* START *

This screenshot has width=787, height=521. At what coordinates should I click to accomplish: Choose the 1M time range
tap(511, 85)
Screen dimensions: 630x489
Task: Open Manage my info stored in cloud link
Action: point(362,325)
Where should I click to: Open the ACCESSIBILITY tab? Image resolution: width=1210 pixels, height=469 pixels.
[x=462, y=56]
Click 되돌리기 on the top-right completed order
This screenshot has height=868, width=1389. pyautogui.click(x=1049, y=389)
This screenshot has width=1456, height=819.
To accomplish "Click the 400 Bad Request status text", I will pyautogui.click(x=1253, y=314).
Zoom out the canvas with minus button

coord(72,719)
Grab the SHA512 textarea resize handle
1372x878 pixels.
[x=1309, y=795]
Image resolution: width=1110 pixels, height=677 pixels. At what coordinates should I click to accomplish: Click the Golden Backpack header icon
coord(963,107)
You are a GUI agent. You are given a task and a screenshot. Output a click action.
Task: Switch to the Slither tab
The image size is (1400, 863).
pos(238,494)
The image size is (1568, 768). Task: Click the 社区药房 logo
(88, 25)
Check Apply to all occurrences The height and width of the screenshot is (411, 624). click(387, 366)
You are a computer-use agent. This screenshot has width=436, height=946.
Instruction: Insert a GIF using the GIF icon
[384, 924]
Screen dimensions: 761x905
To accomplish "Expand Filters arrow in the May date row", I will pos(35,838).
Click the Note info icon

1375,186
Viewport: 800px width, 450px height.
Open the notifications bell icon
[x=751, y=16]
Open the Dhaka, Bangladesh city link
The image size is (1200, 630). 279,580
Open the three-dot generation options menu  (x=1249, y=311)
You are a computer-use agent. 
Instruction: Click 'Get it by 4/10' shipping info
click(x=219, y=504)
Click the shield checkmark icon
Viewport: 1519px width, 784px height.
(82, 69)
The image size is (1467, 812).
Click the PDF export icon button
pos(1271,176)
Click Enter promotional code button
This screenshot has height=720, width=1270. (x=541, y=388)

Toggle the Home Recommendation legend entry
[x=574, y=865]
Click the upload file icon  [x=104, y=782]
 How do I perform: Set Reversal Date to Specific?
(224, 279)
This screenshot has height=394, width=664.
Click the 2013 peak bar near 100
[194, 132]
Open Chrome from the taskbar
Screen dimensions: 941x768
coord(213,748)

* END *

> [TASK DETAILS]: Transcribe the entries starting at the line containing "Open the three-dot" and ending at the last line of the entries.

> [RESPONSE TO THIS TASK]:
Open the three-dot generation options menu  (x=1249, y=311)
You are a computer-use agent. 
Instruction: Click 'Get it by 4/10' shipping info
click(x=219, y=504)
Click the shield checkmark icon
Viewport: 1519px width, 784px height.
(82, 69)
The image size is (1467, 812).
Click the PDF export icon button
pos(1271,176)
Click Enter promotional code button
This screenshot has height=720, width=1270. (x=541, y=388)

Toggle the Home Recommendation legend entry
[x=574, y=865]
Click the upload file icon  [x=104, y=782]
 How do I perform: Set Reversal Date to Specific?
(224, 279)
This screenshot has height=394, width=664.
Click the 2013 peak bar near 100
[194, 132]
Open Chrome from the taskbar
Screen dimensions: 941x768
coord(213,748)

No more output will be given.